HootSuite's announcement also comes on the heels of less
auspicious news for another social-marketing startup with a
Canadian founder. Syncapse -- a firm that was competitive with
Buddy Media, Vitrue and Wildfire but didn't manage to find
a Silicon Valley tech company buyer like they did --
filed for bankruptcy this week. It's notable as the first well
capitalized social-marketing startup to go bust.
HootSuite is "cash flow neutral," according to a spokeswoman,
with all profits being reinvested in the business. Mr. Holmes sees
its "freemium" model -- where individuals can use the service for
free to keep tabs of their various social feeds -- as a significant
advantage over competitors. Over time, existing users have been
converted to paying customers, and Mr. Holmes said that 50% of
enterprise users once used the free version.

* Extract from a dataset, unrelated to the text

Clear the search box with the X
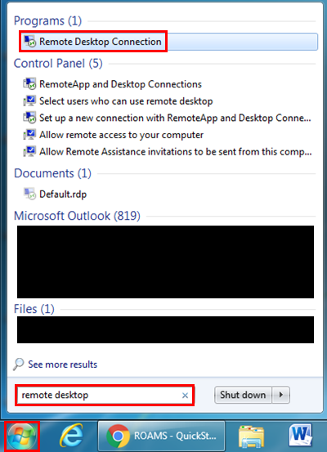(185, 396)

"This means we have a very low-friction way of onboarding
enterprise users," he said, noting HootSuite's 7 million users.
"This is a really unfair competitive advantage that we have."
Getting into the ad business
HootSuite also wants to get in on another crowded field: the social
ads business. It's eventually opening up a new revenue stream
through its
selection as a Twitter Ads API partner; it was one of only five
chosen when the program was announced in February. The partnership
means HootSuite can build software on top of the Twitter ads
platform to let brand clients test campaign-performance factors to
gauge which ad creative works best and for which audiences, for
example.
Mr. Holmes said HootSuite is slowly releasing its new Twitter
ad-buying tool to enterprise clients, but it's not charging them
yet. It's also working with Facebook to get approved as one of its
many Ads API partners. To be determined is whether it charges a
licensing fee, arranges to take a certain percentage from Facebook
or Twitter for buys that exceed a certain amount, or charges a
percentage on top of the ad units that marketers buy using its
software.
The huge capital infusion will fund hiring and HootSuite's
international expansion, Mr. Holmes said. (The company already has
employees throughout Europe and in Australia and Hong Kong.) It
could also potentially bankroll acquisitions of analytics and
ad-tech companies. Finally, it intends to start doing marketing,
which will be a company first.
"Users got on board with the product through word of mouth," he
said.
Founded in 2008, HootSuite wasn't awash in cash at the
beginning. It raised $1.9 million in 2009 from investors that
included Blumberg Capital and
then took on $3 million in debt bridge financing in 2011.